Considered a rather advanced dive due to its technical nature, the Adolphus Busch wreck dive isn’t visited by many tourists. At a depth of 80 feet (reaching a maximum of 100 feet), reef fish of all sorts can be spotted alongside the larger Atlantic goliath grouper, sawfish, and occasional shark.
2. Old Wooden Bridge Fish Camp
The Old Wooden Bridge Fish Camp, on Big Pine Key, is named after the wooden bridge that linked Big Pine Key and No Name Key. The cottages and docks are located at the base of No Name Key Bridge, allowing guests to fish off the bridge or take a boat out to catch larger fish. The quiet vibe is a stark contrast to the party atmosphere of Key West’s Duval Street.
3. Breakfast and a “Bloody Harry” at Harpoon Harry’s
While much of Key West is your typical tourist haunt, visitors who walk away from the commotion get a different experience. Take a seat at the bar at Harpoon Harry’s on Caroline Street and order breakfast and a “Bloody Harry.”
4. Spotting Key deer at dusk on No Name Key
The Key deer, as suggested by the name, is an endangered subspecies of deer than can only be found in the Florida Keys. The National Key Deer Refuge is on Big Pine Key, but the deer can be spotted in the wild on No Name Key due to the lack of heavy human presence. A bike ride around the island is ideal for spotting Key deer. The animal is notable for its ability to swim between islands.
5. A steamboat ride on the African Queen
Used as a tourist boat on Key Largo since 2012, the African Queen was featured in the 1951 film The African Queen starring Humphrey Bogart and Katherine Hepburn. (The film was Bogart’s only Oscar-winning performance.) Rediscovered in Cairo in the early 1970s, the ship was purchased and sent to the United States. Recently refurbished, the African Queen is available for short charter cruises.

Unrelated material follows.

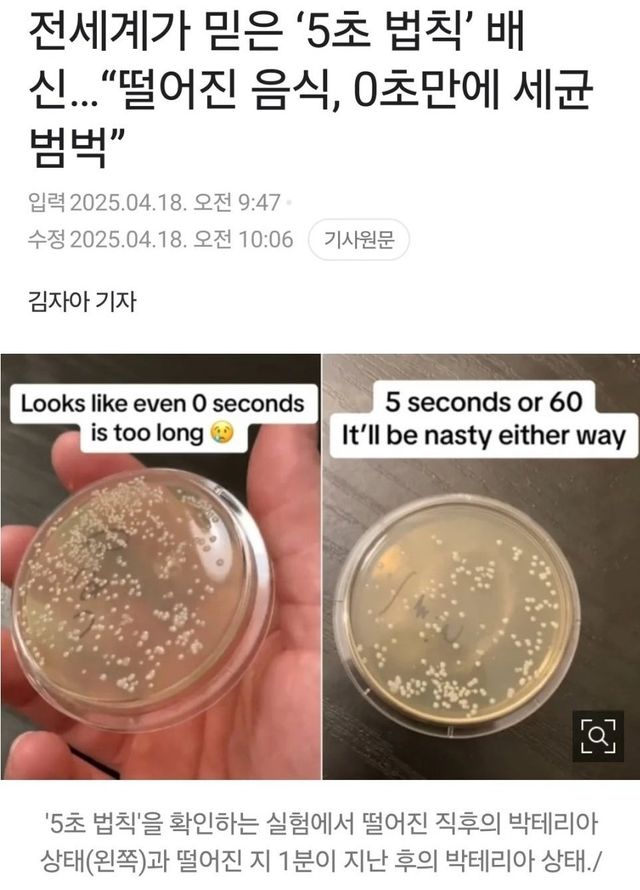Tap the image zoom magnifier icon
The width and height of the screenshot is (640, 890).
click(x=598, y=736)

6. Kayaking around Curry Hammock State Park
One of the Florida Keys’ quieter state parks, Curry Hammock is a great spot to kayak through mangroves. Visitors can paddle around Little Crawl Key, on which the park is located, in less than two hours. While the Keys aren’t well known for their beaches, the park contains 1,200 feet of shallow, sandy beach.
7. A novelty tour of the Key West Cemetery
The Key West Cemetery houses the graves of many sailors, soldiers, and Key West locals. Among the plots, visitors will find several graves with rather peculiar headstone inscriptions. One reads, “I told you I was sick.” Another, “Devoted Fan of Singer Julio Iglesias.” At the entrance are pamphlets containing a map that indicates the “interesting” plots and headstones.

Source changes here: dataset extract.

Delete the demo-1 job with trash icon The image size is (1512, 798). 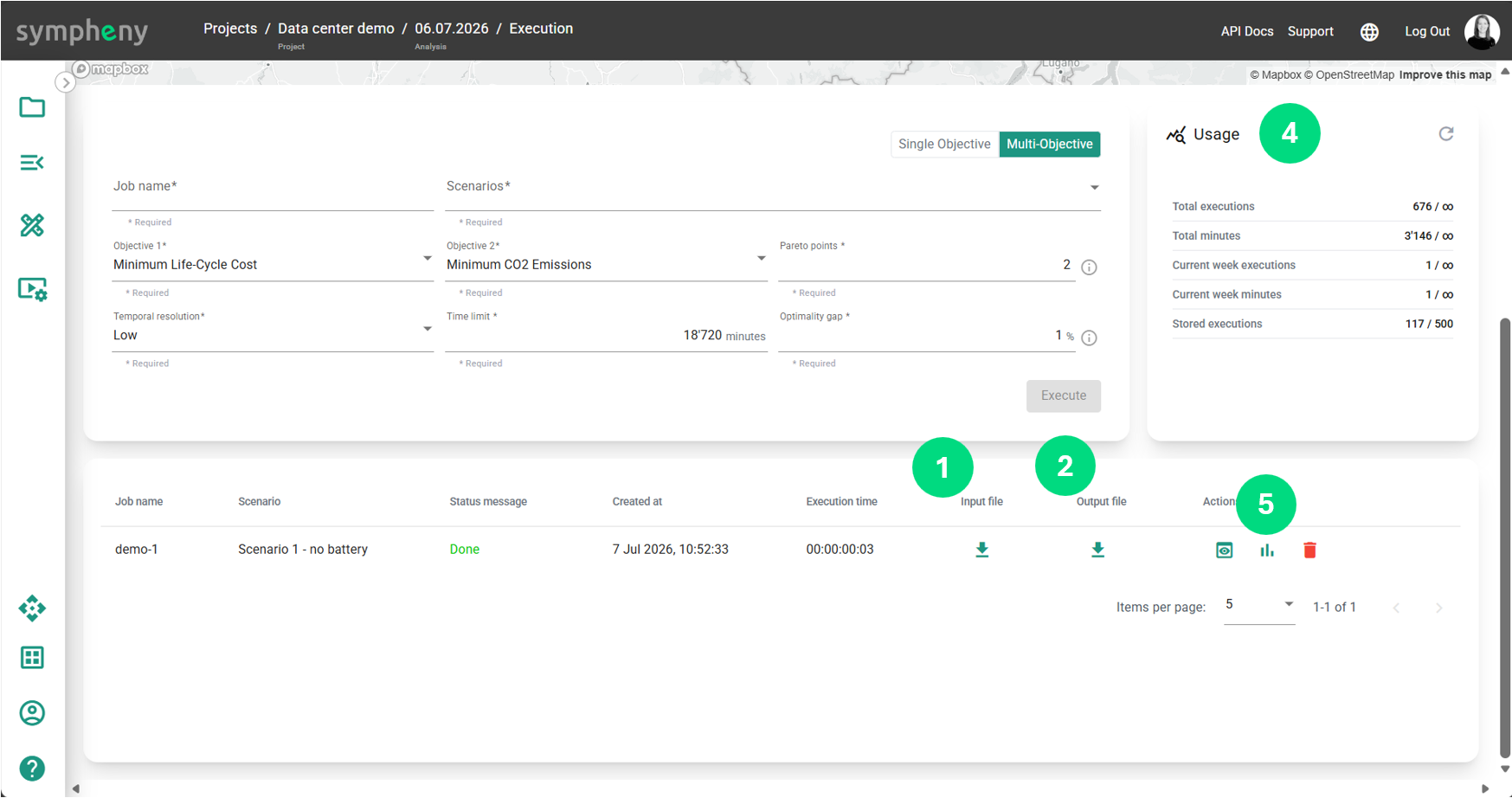[1309, 550]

8. Camping in the Dry Tortugas
The Dry Tortugas, 67 miles west of Key West, are considered the westernmost islands of the Florida Keys. A 10-site campground can be found on Garden Key, the same key as Fort Jefferson. The basic campsites have picnic tables and grills but nothing more; everything must be brought with you and packed back out.
The Dry Tortugas are accessible by ferry, private boat, or seaplane for those looking for a quicker ride. The area has world-class snorkeling, diving, and bird watching.

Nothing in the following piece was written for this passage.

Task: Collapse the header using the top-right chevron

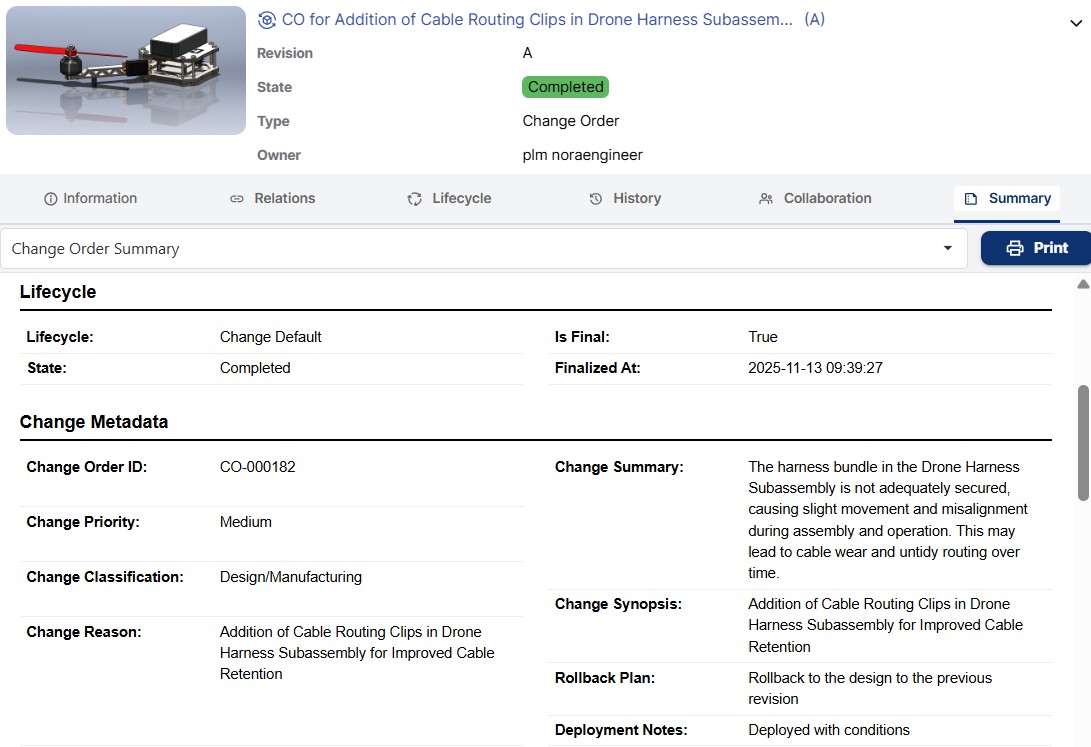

9. A (quick) stop at the Perky Bat Tower
Officially known as the Sugarloaf Key Bat Tower, the Perky Bat Tower was built in 1929 by Richter Clyde Perky to combat the mosquito problem that plagued the Lower Keys. Unfortunately, the bats flew away shortly after being installed in the tower. The structure remains as an odd historic landmark at mile marker 17 on Lower Sugarloaf Key.